Here’s how I would go about countering:
1) The report is an interim study, meaning that the program has not gone on long enough to really test its effectiveness. The report measures child performance for the group that went through the pilot program, not the pre-K program as it stands now. Let’s not draw premature conclusions about efficacy.
2) Moreover, data collection was on apples and oranges, as the pilot program and the implemented curriculum (which adheres to standards-based design) were substantially different. There’s no data yet on how the full program works, since the students from the first full year of the implemented pre-K are just entering second grade. If you want assessment-driven funding, you actually have to wait until sufficient time has passed to make that assessment meaningful.

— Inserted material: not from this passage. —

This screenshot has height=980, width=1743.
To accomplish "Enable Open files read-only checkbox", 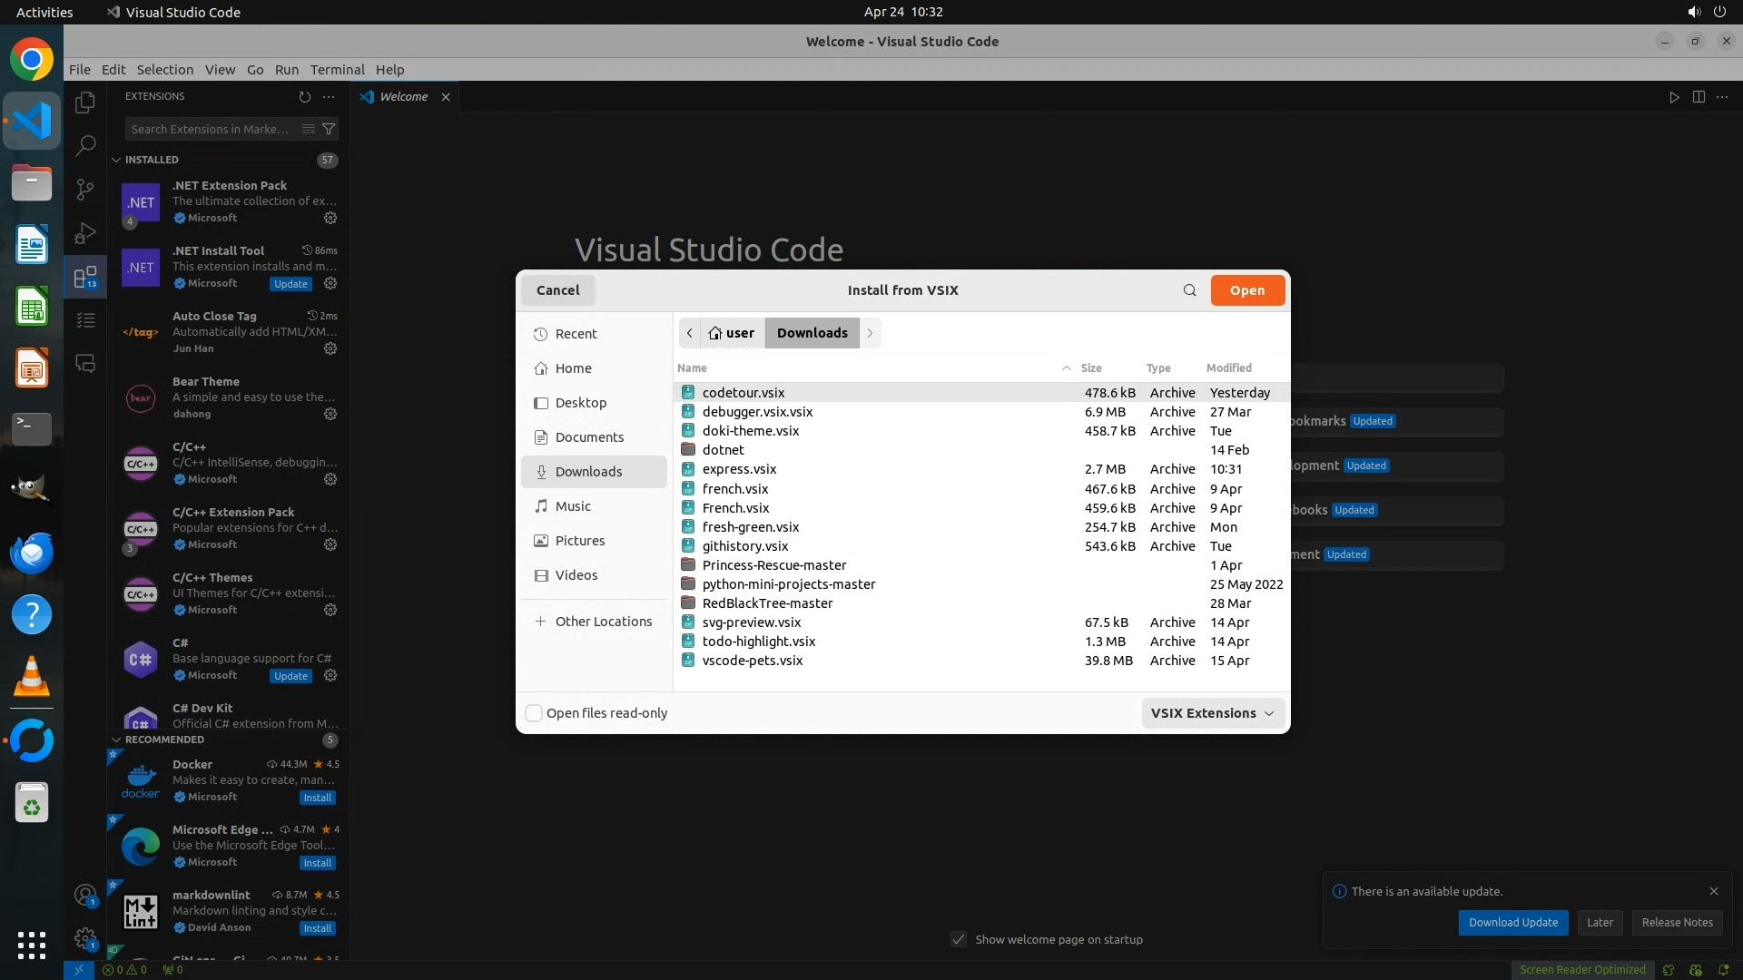I will [x=534, y=713].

3) Child development experts agree that 0-6 is the critical time to prepare children for learning and that early success is fundamental to shaping long-term attitudes towards education, improving educational outcomes, and creating substantial social benefits in the form of improved socialization. The report concludes that the program is accomplishing these goals. Low-income students, who had lagged substantially prior to implementation of the program, are now thriving on par with their peers. The pre-K program is a great success at what it was designed to do. Where’s the bad news in that?
Campfield’s drawing incorrect conclusions from the test results, I’d argue. To my reading, it looks like the pre-K program works great and that students transition from this program well; the place where students again begin to lag is between second and third grade, which means to my educator’s eye that there are deficiencies in the primary curriculum delivery — not the pre-K. That would suggest that building on the success of the pre-K program (which is launching the children well) would be a lot smarter than eliminating it. Otherwise, you go back to the separate but equal drawing board.
My primary reasoning was 1) If it doesn’t help after 3rd grade, so what. Helping students K-2 is a laudable goal in itself. And 2) The fact that you can’t tell the difference in who has and has not had pre-K by the third grade is sort of the point and means it’s working as it should.
Thanks for the food for thought Bridgett.